Google Inc. executive Jeff Huberwill depart the technology giant to head up Grail, Illumina Inc.’s startup that’s developing a blood test to spot cancers in their earliest stages.

Huber, an Illumina director since 2014, spent 12 years at Google, where he worked on advertising products, as well as Google Maps, Google Earth and most recently the life sciences arm of Google X.

“Around my 10-year anniversary was a good time to pause and reflect on what I want to do with the next decade in my career,” Huber, 47, said in a telephone interview. Technology is changing biology research and cancer care, he said, and that attracted him to the move, which Illumina announced Wednesday.

Grail was started in January with more than $100 million in funding, including investments from tech billionaires Bill Gates and Jeff Bezos. That dwarfs the average first-round venture capital support received by 322 startups in the last three months of 2015, which was $6.8 million according to PricewaterhouseCoopers and the National Venture Capital Association. Grail’s goal is to create a “pan-cancer” screening blood test that can diagnose the disease very early, even before symptoms arise. The venture will use San Diego-based Illumina’s top-selling technology to decipher bits of genetic material that tumors shed into patients’ blood.

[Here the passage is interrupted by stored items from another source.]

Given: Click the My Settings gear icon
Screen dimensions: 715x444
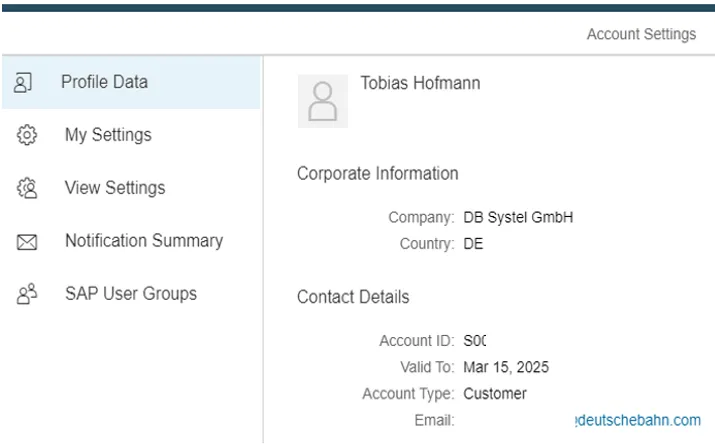Looking at the screenshot, I should click(x=27, y=135).
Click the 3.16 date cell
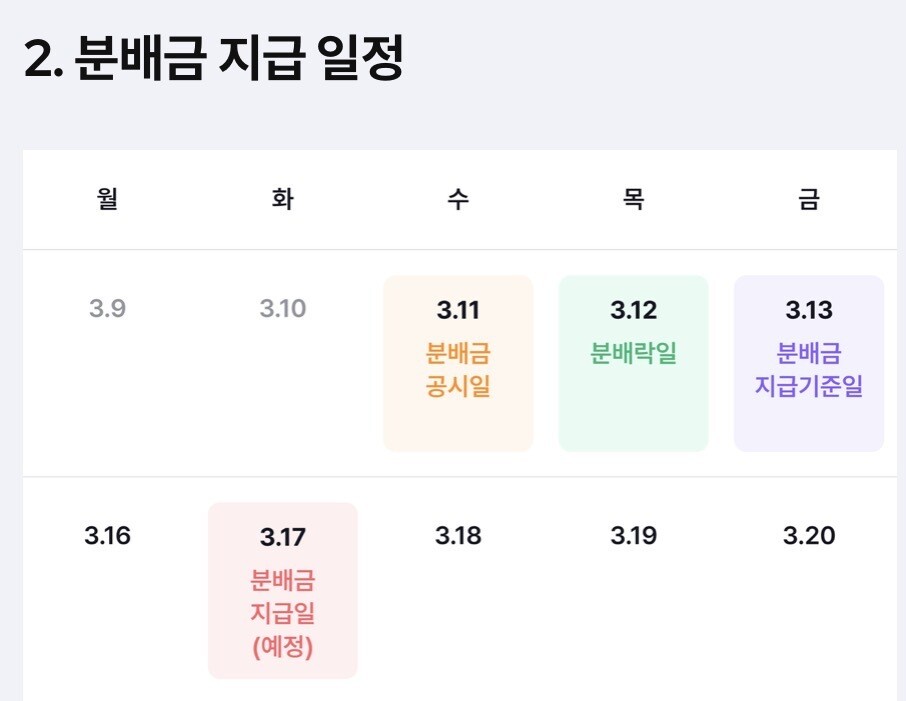The height and width of the screenshot is (701, 906). click(x=107, y=536)
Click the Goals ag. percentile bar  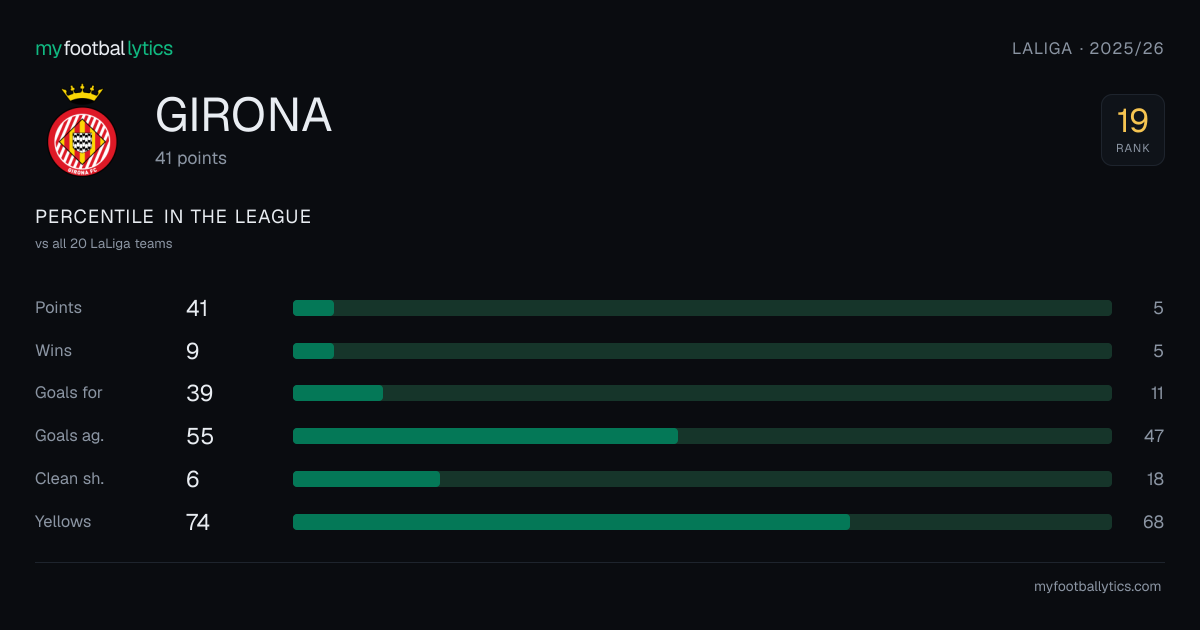pos(702,436)
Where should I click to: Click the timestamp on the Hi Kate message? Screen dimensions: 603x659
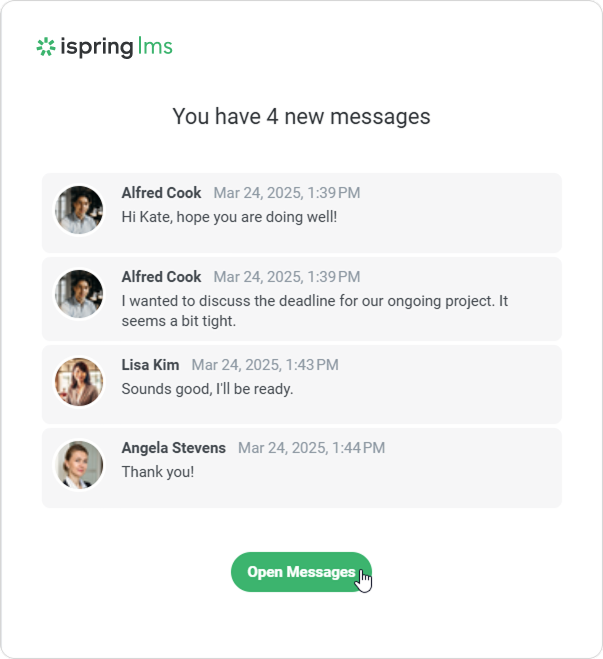coord(287,193)
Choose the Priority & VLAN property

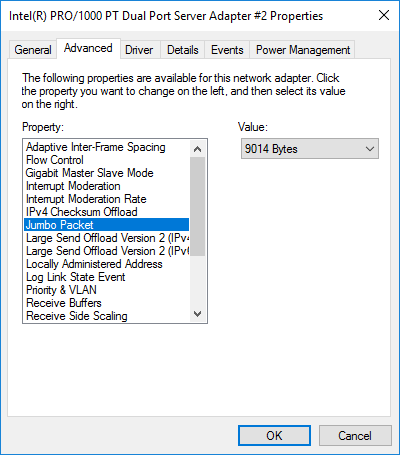107,290
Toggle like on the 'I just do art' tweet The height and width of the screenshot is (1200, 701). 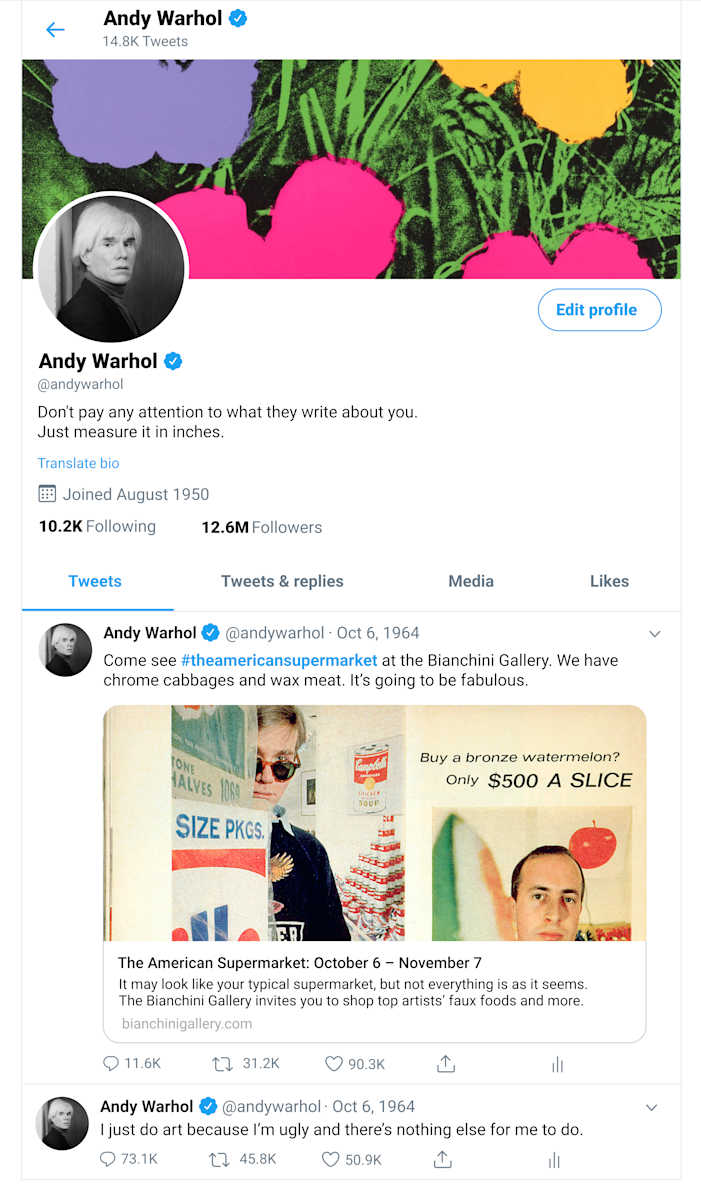pos(329,1159)
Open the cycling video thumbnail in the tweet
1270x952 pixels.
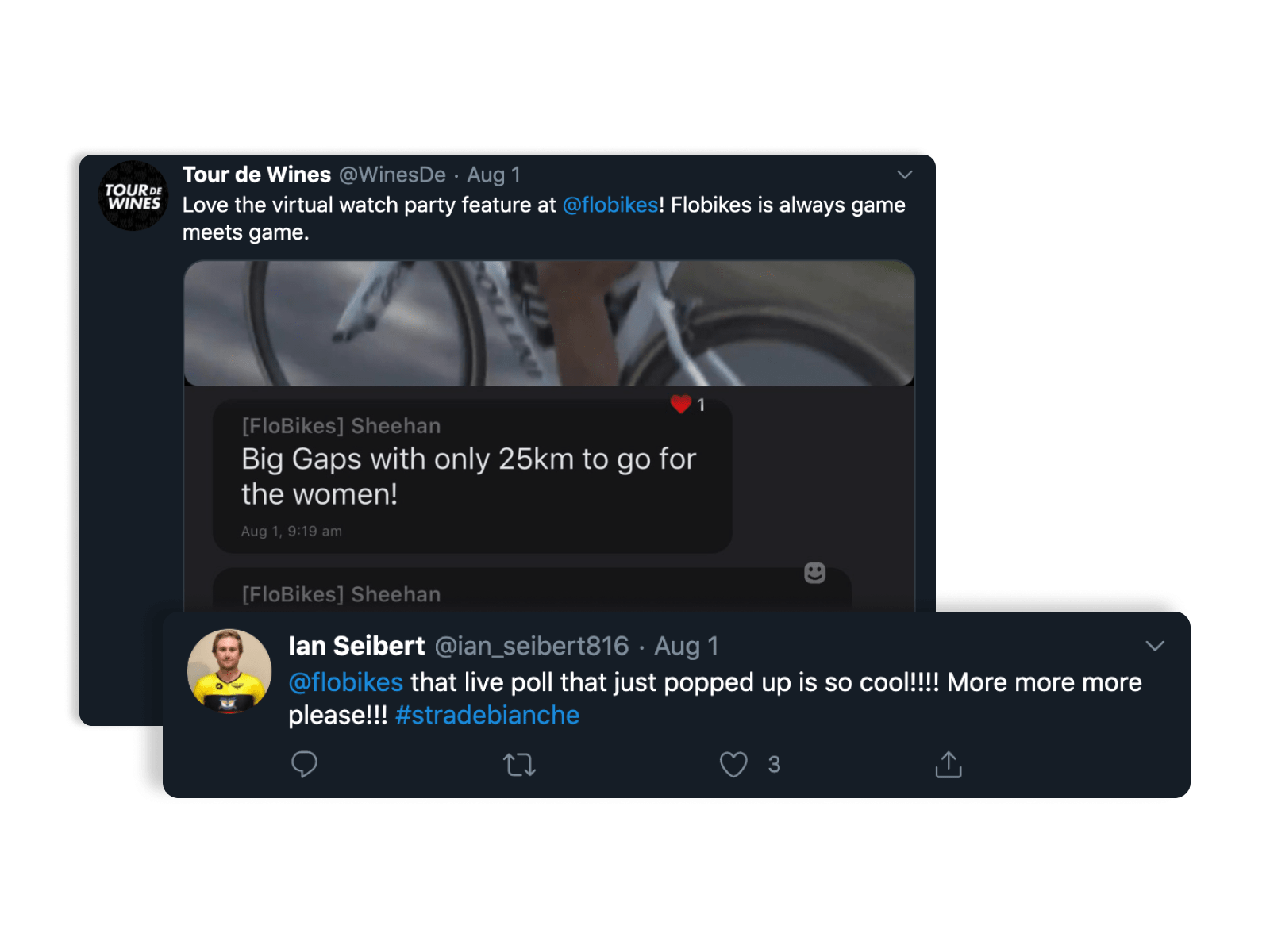click(x=549, y=324)
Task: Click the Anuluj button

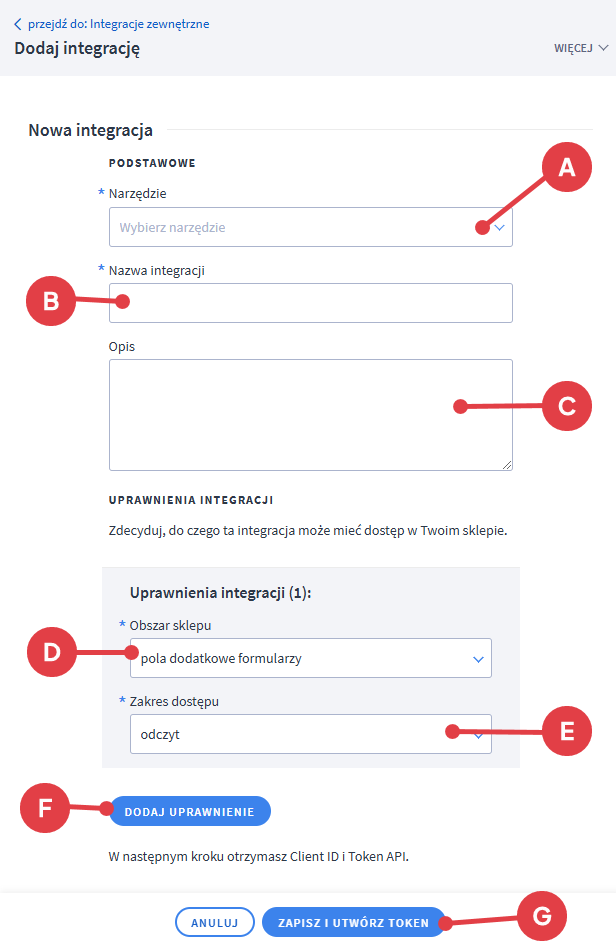Action: [x=214, y=923]
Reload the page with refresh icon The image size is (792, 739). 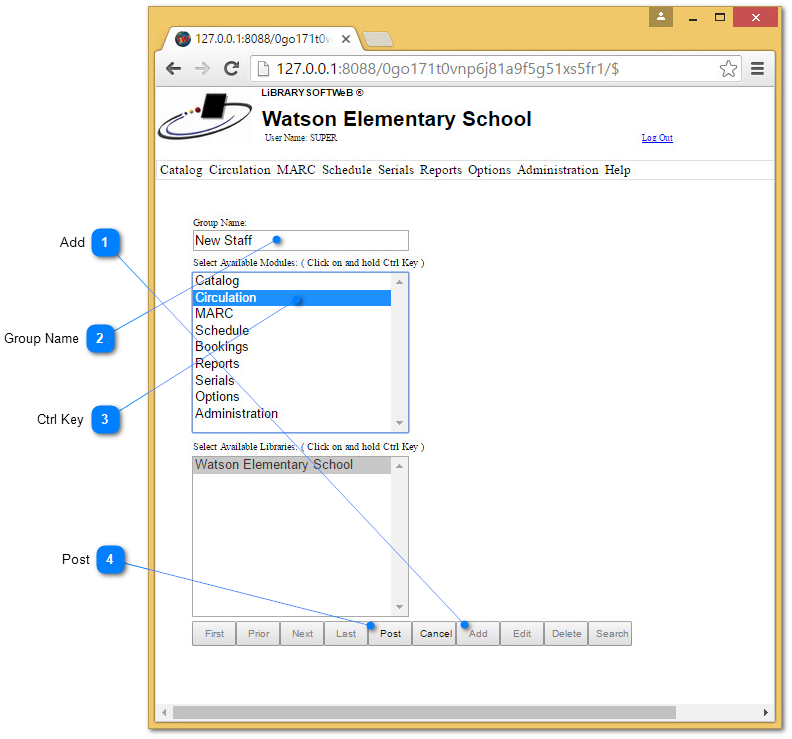(x=231, y=69)
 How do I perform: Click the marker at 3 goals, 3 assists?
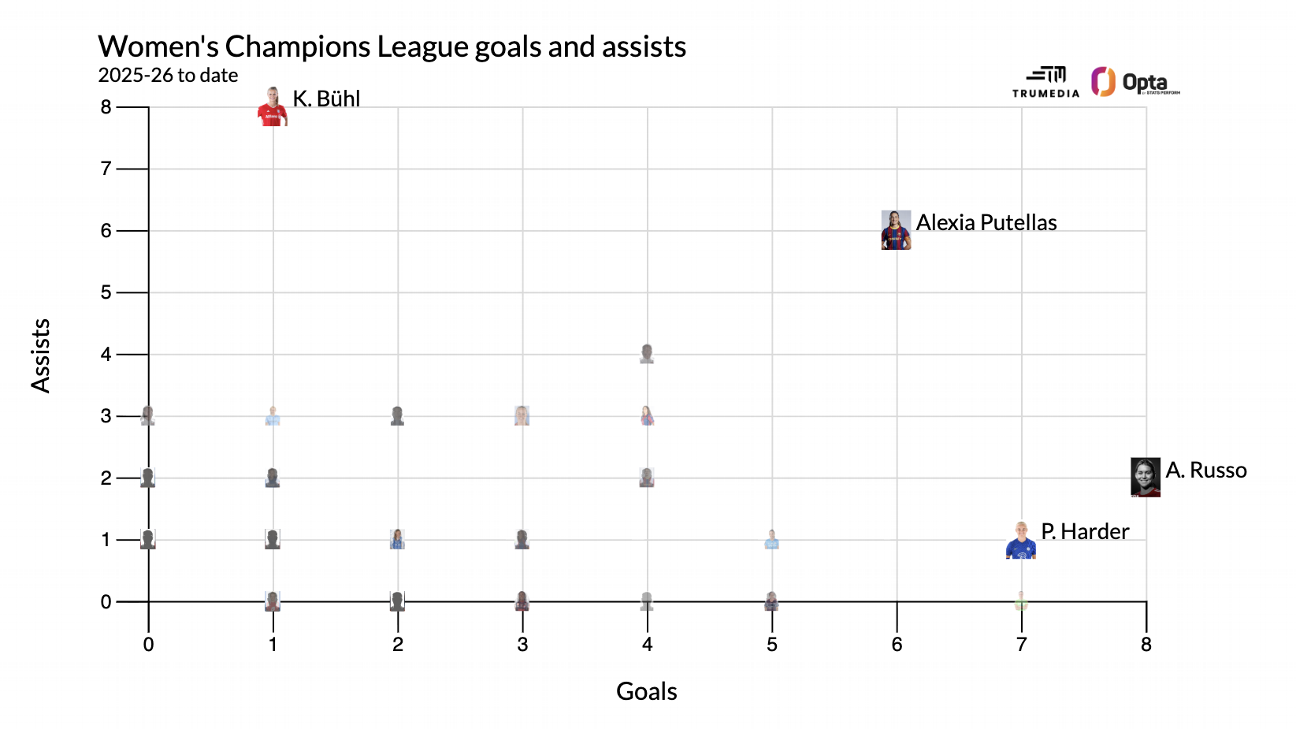[x=522, y=416]
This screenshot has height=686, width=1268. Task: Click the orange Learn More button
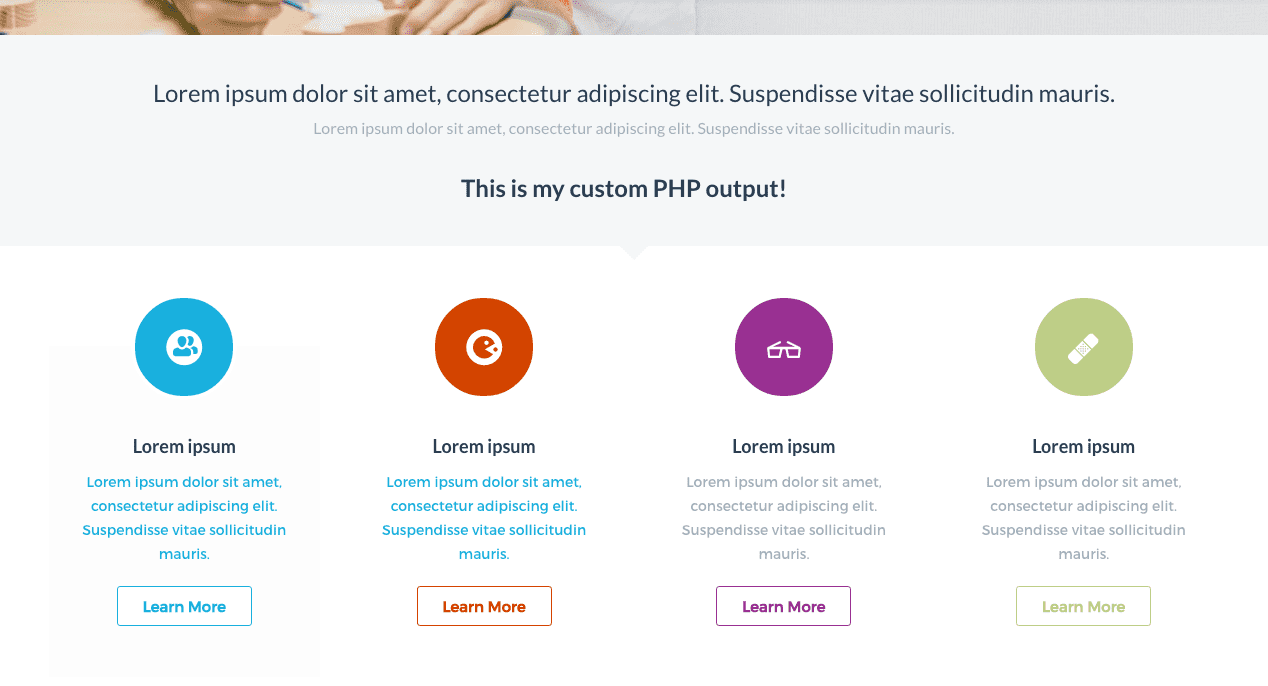tap(484, 606)
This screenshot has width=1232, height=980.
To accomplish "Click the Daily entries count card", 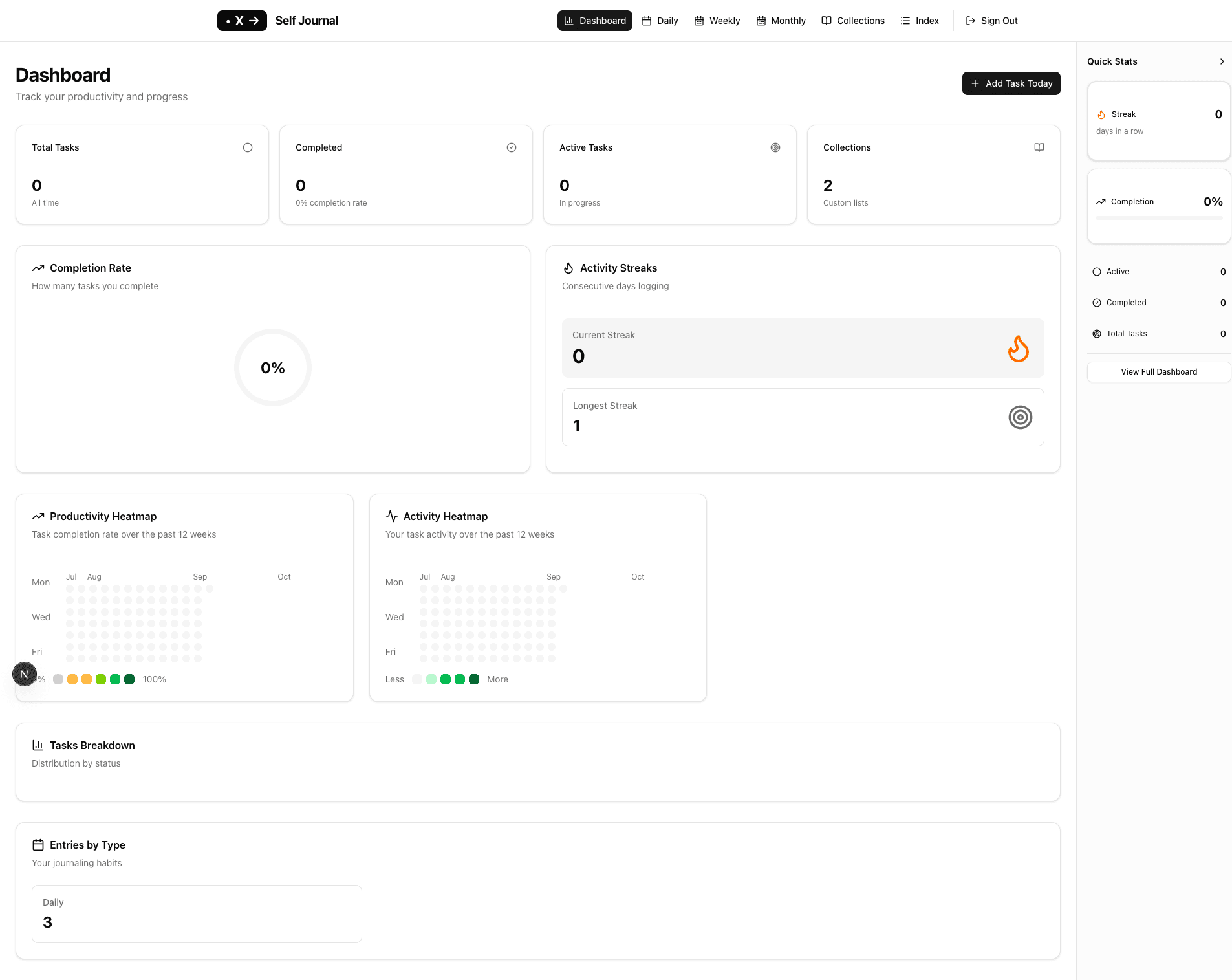I will pyautogui.click(x=197, y=913).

Enthusiasm for this “liquid biopsy” approach has grown because blood draws are cheaper and less invasive than common tissue biopsies. Grail and other like-minded startups must prove they can detect and track cancers as accurately as traditional methods if they hope to upend standard procedures. False positive test results might unduly frighten patients and lead to unnecessary procedures, while false negatives allow cancers to grow untreated.


Cancer’s Source


The goal is elusive, as the company’s name implies. Yet the market opportunity may reach $200 billion, Illumina Chief Executive Officer Jay Flatley said in January. His company invested $40 million in Grail’s first funding round and will own more than half of the startup.

While the test would be able to identify cancer-causing mutations, it may not be able to tell doctors exactly where patients’ tumors are located.

Pinpointing them “is a dimension we need to push on,” Huber said. “We’re still investigating the science, and we’re optimistic we will be able to say, ‘Statistically, this looks like a breast cancer or colon cancer.’”

Illumina aims for Grail to start a large-scale clinical trial in 2017, and for the test to be on the market by 2019 with a price tag of less than $1,000, Flatley said in January. Huber said he needs some time on the job before committing to a schedule.